Junto a todo lo anterior, esta obra de Ana Elena Pena es un paisaje de un pueblo de Murcia, una región que no para de alumbrar voces literarias de tremenda calidad,muchas de las cuales vuelven la mirada hacia los orígenes para compartir con el público lo que solo se conoce a base de heridas por erosión. Quizás otras abuelas pudieran haber ideado las semillas de gominola que hacen crecer una planta que da golosinas por fruto, pero tras el conjuro del aquelarre, ese vegetal willywonkiano queda indefectiblemente unido a la visión de una luz cálida calentando un patio familiar murciano: “Aún recuerdo cuando plantaba las semillas mágicas. La casase convertía en una algarabía de gritos, risas y muñecos por el aire. Cuando venían mis primos de Murcia nos juntábamos a comer en casa de mis abuelos. Esos días eran especiales porque una semana antes mi abuela había plantado semillas de gominola y estaban a punto de florecer. Mantenía la intriga durante toda la mañana y no nos dejaba entrar en el patio hasta que no nos acabábamos el plato.[…] Las macetas estaban llenas de caramelos y chupachups clavados en la tierra,y de las hojas más grandes colgaban paraguas de chocolate y gominolas enganchadas con hilitos. Nubecillas, culebrillas, tiburones, bomboncitos,palitos de regaliz…”. Ni qué decir tiene que una vez sabido, uno ya no olvida cuánto fuma un morciguillo.
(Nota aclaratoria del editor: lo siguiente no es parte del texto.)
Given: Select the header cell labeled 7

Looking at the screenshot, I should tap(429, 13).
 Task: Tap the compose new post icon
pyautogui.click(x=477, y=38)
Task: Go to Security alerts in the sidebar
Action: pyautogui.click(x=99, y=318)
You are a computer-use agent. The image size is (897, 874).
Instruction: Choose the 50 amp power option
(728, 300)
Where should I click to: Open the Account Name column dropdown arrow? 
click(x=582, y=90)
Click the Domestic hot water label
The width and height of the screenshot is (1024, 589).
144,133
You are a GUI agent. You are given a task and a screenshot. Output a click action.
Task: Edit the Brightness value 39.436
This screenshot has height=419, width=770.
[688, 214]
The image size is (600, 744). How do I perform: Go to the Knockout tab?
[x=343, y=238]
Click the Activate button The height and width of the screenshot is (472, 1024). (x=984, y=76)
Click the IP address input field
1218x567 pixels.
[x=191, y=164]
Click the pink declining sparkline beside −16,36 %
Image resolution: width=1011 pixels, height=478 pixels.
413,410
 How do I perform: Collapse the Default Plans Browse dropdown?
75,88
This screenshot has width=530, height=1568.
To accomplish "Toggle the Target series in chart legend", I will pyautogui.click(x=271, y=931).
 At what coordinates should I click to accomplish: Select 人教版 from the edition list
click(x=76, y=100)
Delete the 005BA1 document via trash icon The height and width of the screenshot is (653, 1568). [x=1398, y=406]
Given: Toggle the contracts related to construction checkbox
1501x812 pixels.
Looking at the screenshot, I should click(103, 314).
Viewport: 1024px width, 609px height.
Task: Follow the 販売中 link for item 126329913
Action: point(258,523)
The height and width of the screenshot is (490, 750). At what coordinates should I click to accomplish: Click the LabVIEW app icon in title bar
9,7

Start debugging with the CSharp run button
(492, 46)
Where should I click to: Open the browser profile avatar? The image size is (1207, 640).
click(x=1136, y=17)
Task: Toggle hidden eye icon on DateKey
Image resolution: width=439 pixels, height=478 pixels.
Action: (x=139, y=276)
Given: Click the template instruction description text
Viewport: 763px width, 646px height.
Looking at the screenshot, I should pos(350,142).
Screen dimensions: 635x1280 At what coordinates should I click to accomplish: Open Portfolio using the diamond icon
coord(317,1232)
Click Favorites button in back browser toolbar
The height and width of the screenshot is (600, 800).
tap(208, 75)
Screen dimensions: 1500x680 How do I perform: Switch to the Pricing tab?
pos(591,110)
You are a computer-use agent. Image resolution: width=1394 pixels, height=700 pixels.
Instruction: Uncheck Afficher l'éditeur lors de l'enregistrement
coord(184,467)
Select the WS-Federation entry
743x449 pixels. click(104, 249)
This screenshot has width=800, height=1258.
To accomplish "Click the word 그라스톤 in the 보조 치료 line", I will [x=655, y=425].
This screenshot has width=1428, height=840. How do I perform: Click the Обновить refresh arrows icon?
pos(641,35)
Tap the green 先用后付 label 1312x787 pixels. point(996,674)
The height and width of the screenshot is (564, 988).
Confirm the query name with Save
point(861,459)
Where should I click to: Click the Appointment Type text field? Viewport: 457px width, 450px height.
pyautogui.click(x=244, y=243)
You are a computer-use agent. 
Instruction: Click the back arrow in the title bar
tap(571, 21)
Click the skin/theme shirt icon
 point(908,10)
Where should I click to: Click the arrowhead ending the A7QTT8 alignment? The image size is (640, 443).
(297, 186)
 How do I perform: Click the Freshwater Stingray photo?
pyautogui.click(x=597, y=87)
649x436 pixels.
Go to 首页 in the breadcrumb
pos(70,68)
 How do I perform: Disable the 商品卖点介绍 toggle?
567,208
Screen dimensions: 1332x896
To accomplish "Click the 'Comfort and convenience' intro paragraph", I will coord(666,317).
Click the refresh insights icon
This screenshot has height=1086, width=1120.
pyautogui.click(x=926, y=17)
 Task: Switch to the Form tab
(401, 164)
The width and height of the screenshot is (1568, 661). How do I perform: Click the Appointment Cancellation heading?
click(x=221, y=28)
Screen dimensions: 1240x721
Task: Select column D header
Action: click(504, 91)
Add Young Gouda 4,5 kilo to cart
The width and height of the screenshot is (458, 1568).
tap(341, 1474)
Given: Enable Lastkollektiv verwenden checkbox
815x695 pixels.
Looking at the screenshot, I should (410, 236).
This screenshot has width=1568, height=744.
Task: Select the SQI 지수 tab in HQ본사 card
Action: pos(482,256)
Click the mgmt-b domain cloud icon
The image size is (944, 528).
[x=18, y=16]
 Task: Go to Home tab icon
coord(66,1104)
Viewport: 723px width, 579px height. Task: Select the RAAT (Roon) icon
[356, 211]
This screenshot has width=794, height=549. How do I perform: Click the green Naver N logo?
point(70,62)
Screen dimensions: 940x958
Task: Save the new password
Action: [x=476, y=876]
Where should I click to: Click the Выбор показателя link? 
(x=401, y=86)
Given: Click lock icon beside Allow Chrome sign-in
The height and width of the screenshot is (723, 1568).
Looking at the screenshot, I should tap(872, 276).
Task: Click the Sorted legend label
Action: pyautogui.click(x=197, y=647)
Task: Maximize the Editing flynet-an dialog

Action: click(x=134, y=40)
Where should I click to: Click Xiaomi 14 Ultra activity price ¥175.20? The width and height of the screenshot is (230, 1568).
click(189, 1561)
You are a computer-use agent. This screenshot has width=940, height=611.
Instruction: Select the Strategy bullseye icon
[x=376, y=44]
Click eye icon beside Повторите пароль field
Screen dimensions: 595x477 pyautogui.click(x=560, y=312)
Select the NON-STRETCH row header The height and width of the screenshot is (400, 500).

El caso es que el tránsito continúa y la hija-niña da paso a la hija-adolescente que se aleja en busca de sí misma y sustituye las viejas pesadillas por pesadillas renovadas, mucho más absorbentes y destructivas, pesadillas alimentarias y pesadillas procreativas,y también transmuta los sueños buenos en realidades, y como en un cuento sin moraleja el deseo se cumple -con esfuerzo-, y la hija deviene madre, y el aquelarre incorpora a Muriel. Colorín sin colorado. Y al terminar la lectura,reverbera en nuestra mente el eco místico de una invocación profética: “El cuchillo en el agua, / la rosa en la carne, / la espina en la frente. / La mano en el pecho, / el ojo en la aguja, / la boca en la fruta. / La niña en la cama, / la bruja en el bosque / el muerto en su tumba”.